Light weight NGS pipeline maker.

A pipeline is in fact a list of commands. More correctly, a pipeline combines a list of independent steps or jobs in which each jobs are composed of closely related commands (such as samtools view, samtools sort and samtools index are always embed in one step). With knowing the dependency between jobs, the complete dependency tree can be built.

For PBS system, a pipeline maker should at least do following things:

put commands into shell scripts.
set PBS parameters such as memory, time requested, number of CPUs.
solve the dependency between jobs.

A more stronger pipeline maker can support:

monitor status of jobs (i.e. whether it is failed or successful).
check whether jobs are successful finished.
recovery from last failed jobs instead of start from beginning of the pipeline.

Here I developed a light weight pipeline maker. It allows quick implementing a NGS pipeline. When it is fully tested, it can be immigrated to more stronger pipeline administrators such as Roddy.

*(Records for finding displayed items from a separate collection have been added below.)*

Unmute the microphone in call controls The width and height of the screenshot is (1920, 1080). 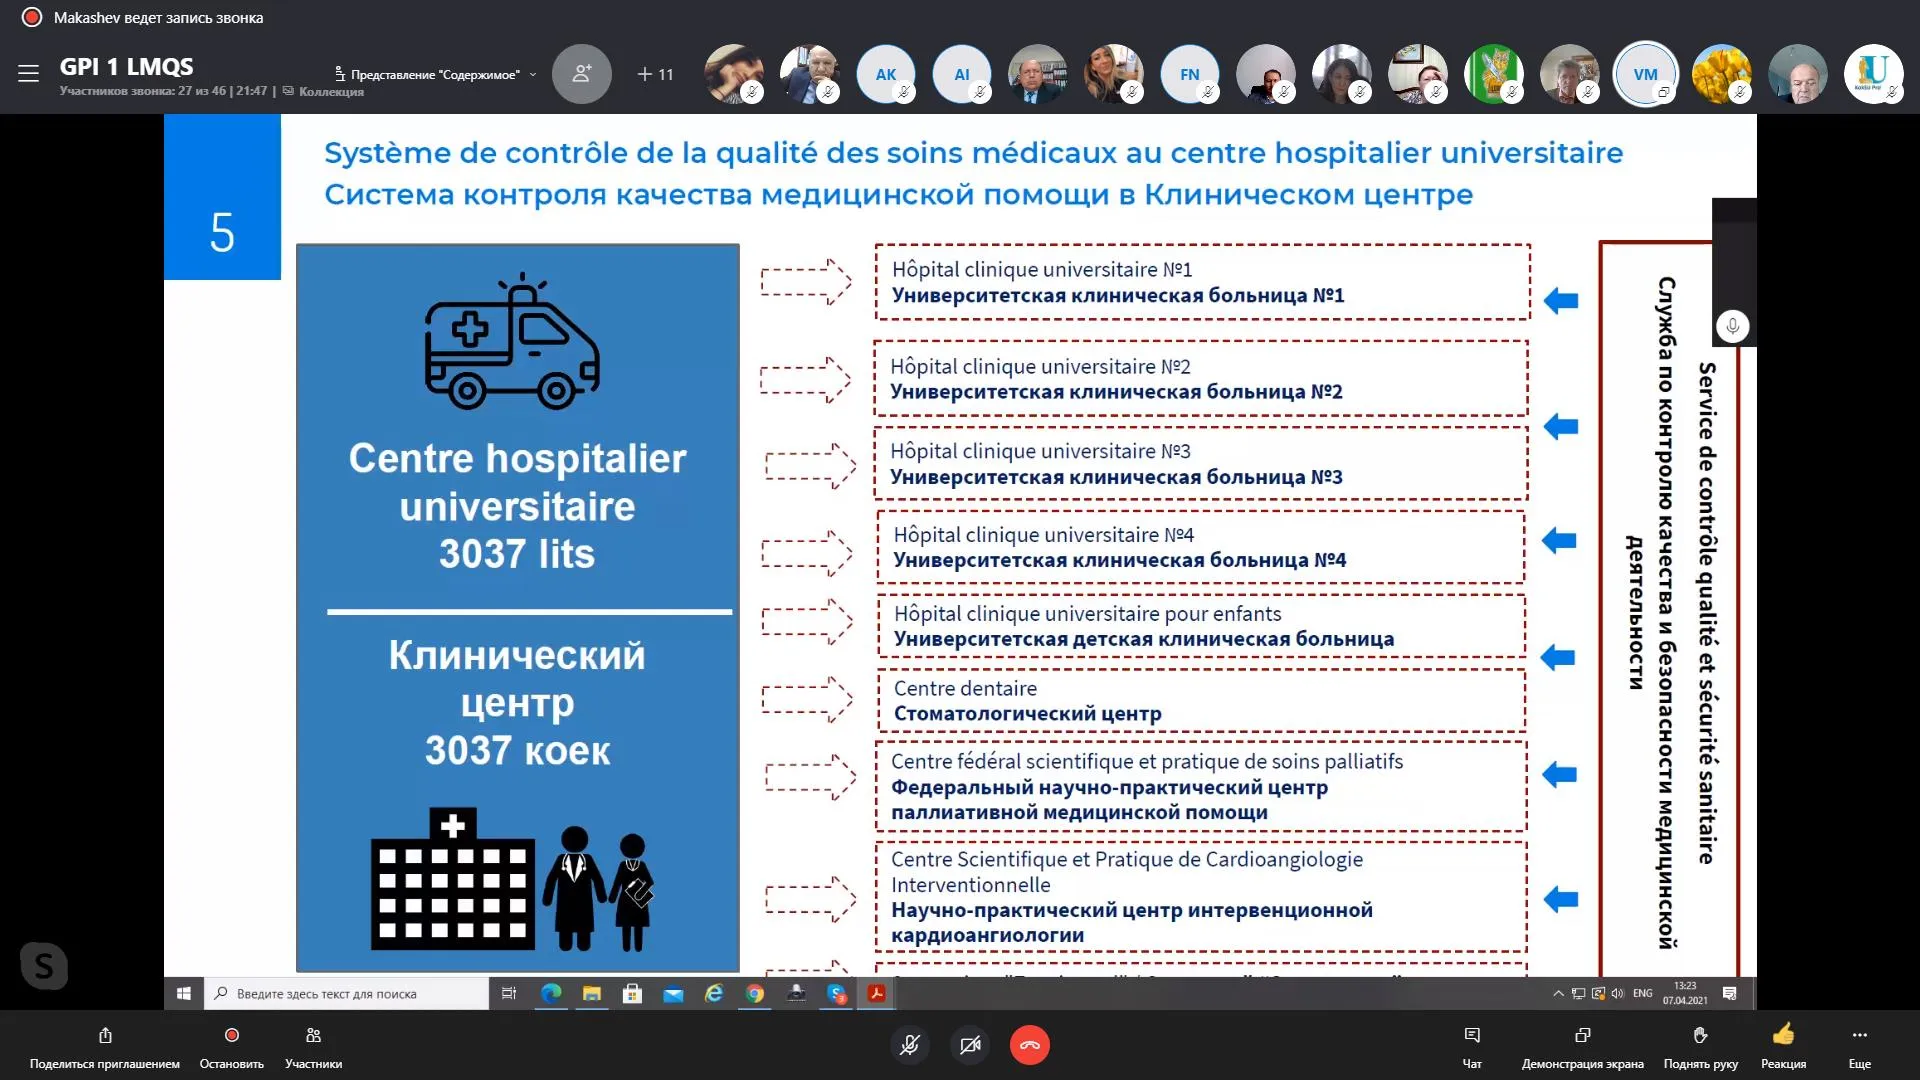pos(909,1045)
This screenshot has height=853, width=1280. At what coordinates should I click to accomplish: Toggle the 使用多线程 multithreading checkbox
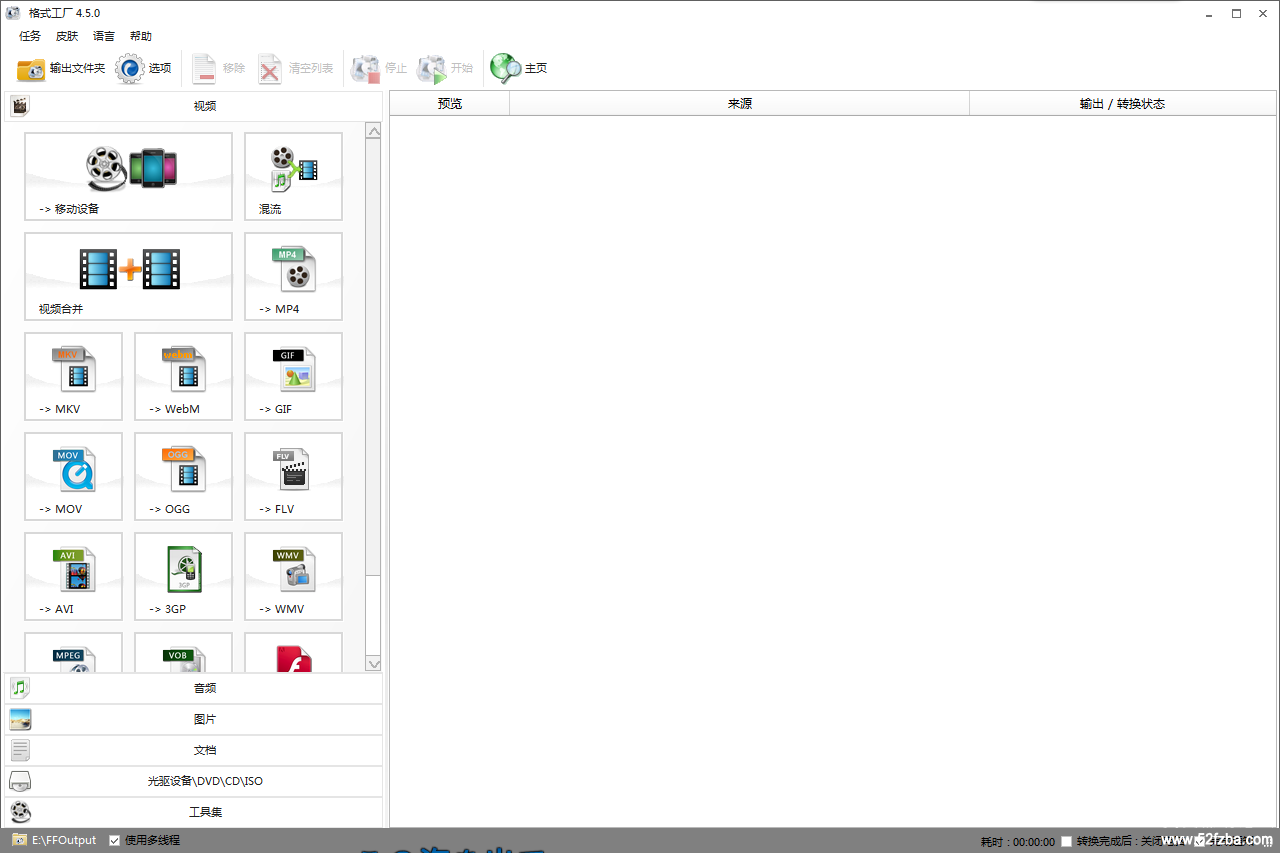click(115, 840)
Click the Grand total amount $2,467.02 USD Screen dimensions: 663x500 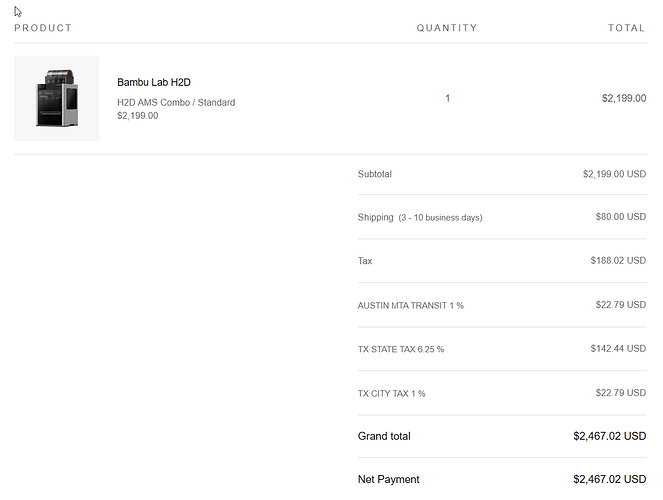[x=610, y=436]
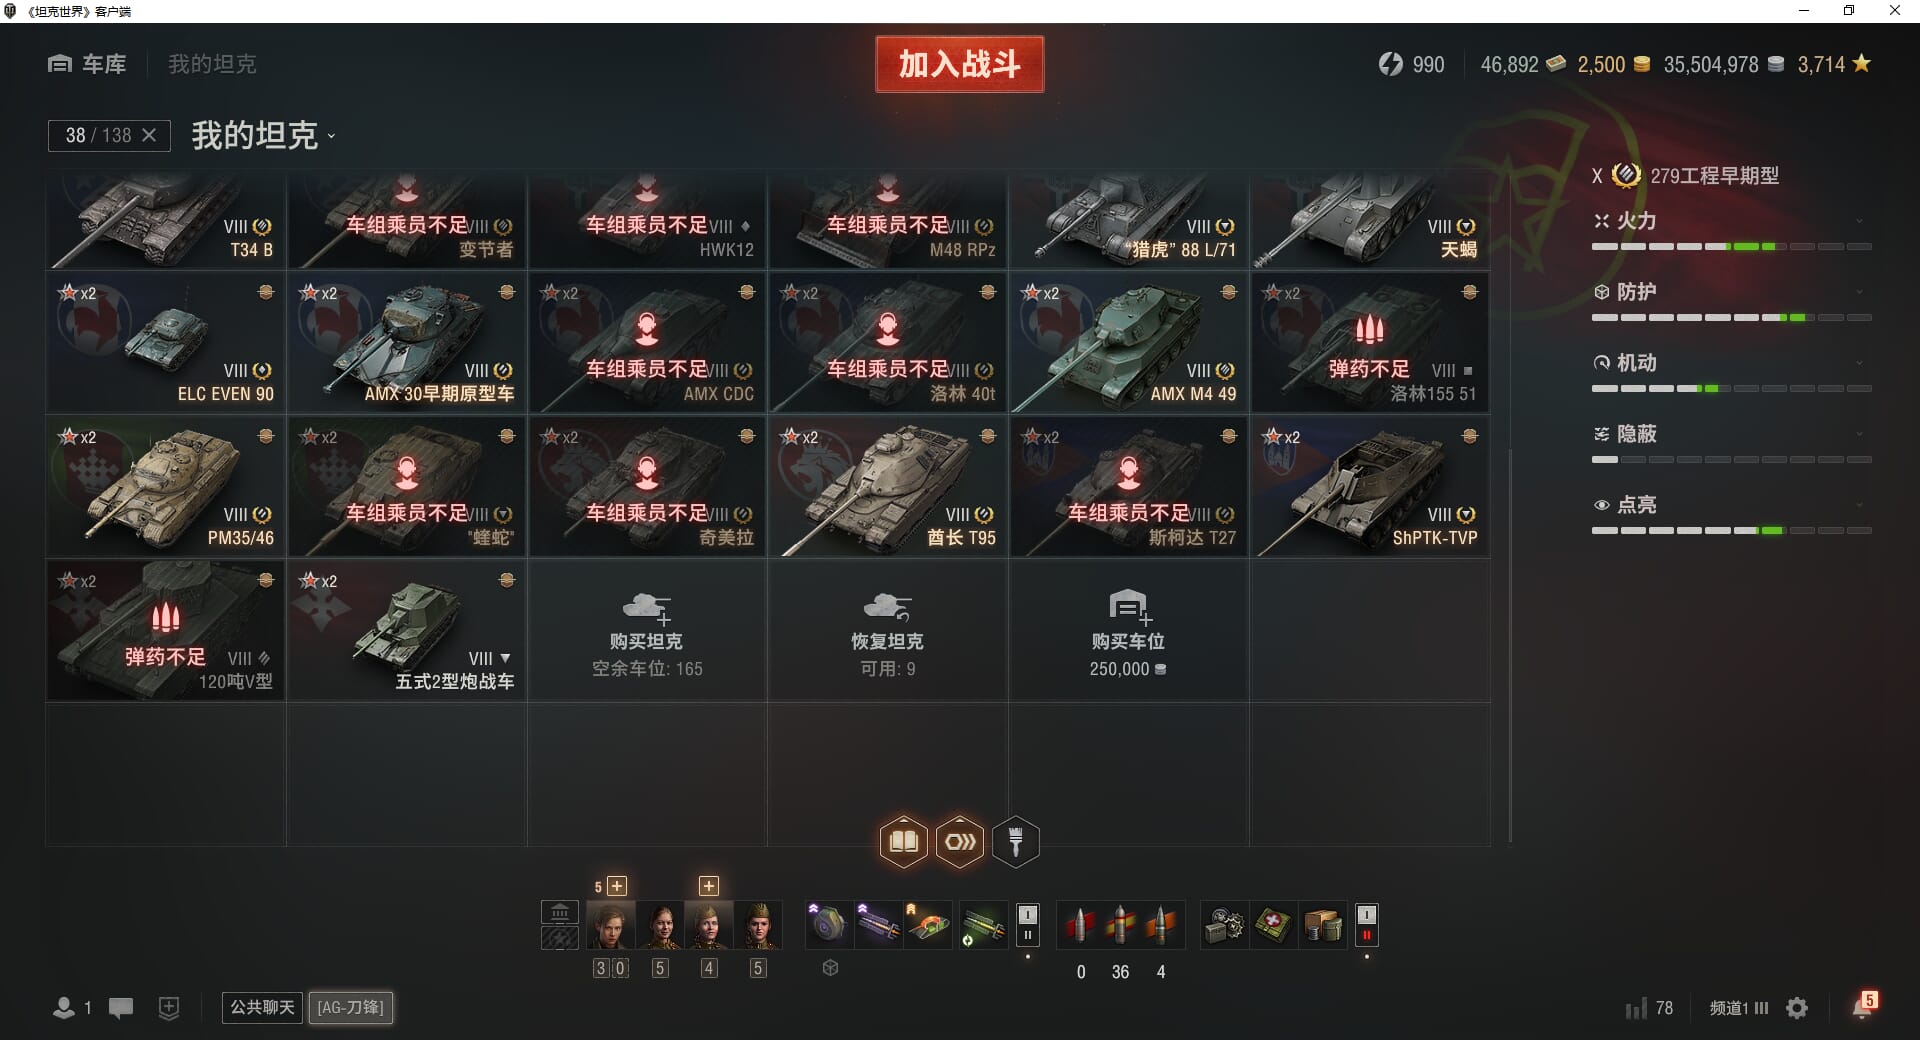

In this repository, there is a CO::PipelineMaker class which do the pipeline maker stuff and CO:::NGSPipeline classes which implement tools and pipelines for WGBS pipeline and RNAseq pipeline.

`CO::PipelineMaker`

Mainly do following things:

write commands into shell script.
add job checking in shell script.
add job flags
handle job dependency
submit by qsub

To use this class, first create a CO::PipelineMaker object which must contains the path of the working directory for the pipeline.

my $pm = CO::PipelineMaker->new("dir" => $dir);

Set the job name and dependency

$pm->set_job_name("test_job");
$pm->set_job_dependency($previous_pid1, $previous_pid2);

Add commands to this step

$pm->add_command($cmd1);
$pm->add_command($cmd2);

Check file size of some output files. This is important since in some NGS commands, error occurs while the commands only finish without return a non-zeor exit code.

$pm->check_filesize($output);

Finally, when all settings for current job are done, you can prepare the shell script, configure PBS settings and submit the job. run will return the PID of this job and you can use it to set next job's dependency.

my $pid = $pm->run("-l" => { walltime => '10:00:00',
                             memory   => '10G',
				             nodes    => '1:ppn=8' }
		          );

Normally, for a NGS step, I will embed above codes into a single subroutine. Examples can be found under CO::NGSPipeline::Tool classes.

`CO::NGSPipeline` namespace

There are two classes in this namespace. CO::NGSPipeline::Tool defines independent jobs and CO::NGSPipeline::Pipeline defines pipelines by integrating methods from CO::NGSPipeline::Tool.

`CO::NGSPipeline::Tool`

Under each level of different namespace, there is a Common class which defines common methods which is base class of more specific classes. Also, there is a Config module which defines global variables.

`CO::NGSPipeline::Tool::Common`

fastqc
trim
sort sam/bam
samtools view
merge and remove duplicates
flagstat
bwa aln
bwa sampe
merge sam/bam
picard metric
picard insertsize

`CO::NGSPipeline::Tool::Config`

global variables for common methods

Currently I implemented methods for WGBS pipelines and RNAseq pipelines.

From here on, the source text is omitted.